ATLAS.ti's Sentiment Analysis tool relies on machine learning to examine textual data and determine the sentiment being expressed. Rather than painstakingly examining each comment or post manually, Sentiment Analysis can process large datasets quickly and efficiently to apply sentiment codes to data segments for subsequent analysis.
Social media content analysis emphasizes the occurrence of words and phrases that commonly appear in the data. Word clouds and word lists offer a visual representation of the frequency of words used within a given dataset, effectively highlighting the most discussed topics or terms in social media content.
For researchers, these tools simplify vast amounts of textual data, making patterns and trends immediately recognizable. In the context of social media, where vast swathes of text can be overwhelming, word clouds and lists distill key themes, allowing for quicker insights. By spotlighting recurrent words or phrases, researchers can swiftly identify predominant topics of conversation, ensuring they don't overlook crucial areas of discussion in their analyses.

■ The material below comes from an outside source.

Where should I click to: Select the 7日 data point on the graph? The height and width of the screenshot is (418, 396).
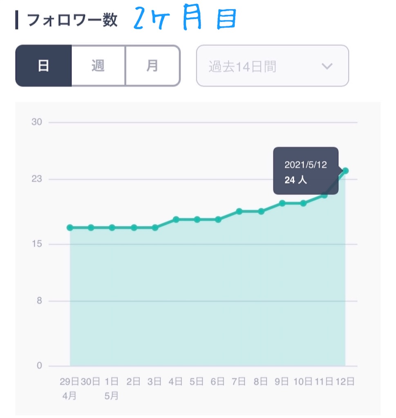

The Word Frequencies tool in ATLAS.ti is useful for creating these visualizations. This tool not only looks at what words are used, but aggregates words together by their base forms (e.g., "enjoy" and "enjoys" are treated as one unit) and allows you to filter words by part of speech. You can also narrow the analysis in Word Frequencies to certain documents, quotations, or even codes to process the data most relevant to your research.
Using ATLAS.ti tools in tandem is great for generating insightful analysis for your social media report. After applying Sentiment Analysis to a set of YouTube comments in the screenshot above, we used Word Frequencies to only look at the positive comments. After specifying what parts of speech to include in the analysis, the result is a word cloud that displays the most commonly occurring words among positive comments, which will likely differ from a similar visualization of an analysis of negative comments or even neutral comments. With ATLAS.ti, creating these different visualizations is quick and easy, so you can focus on analyzing similarities and differences across the different subsets of data.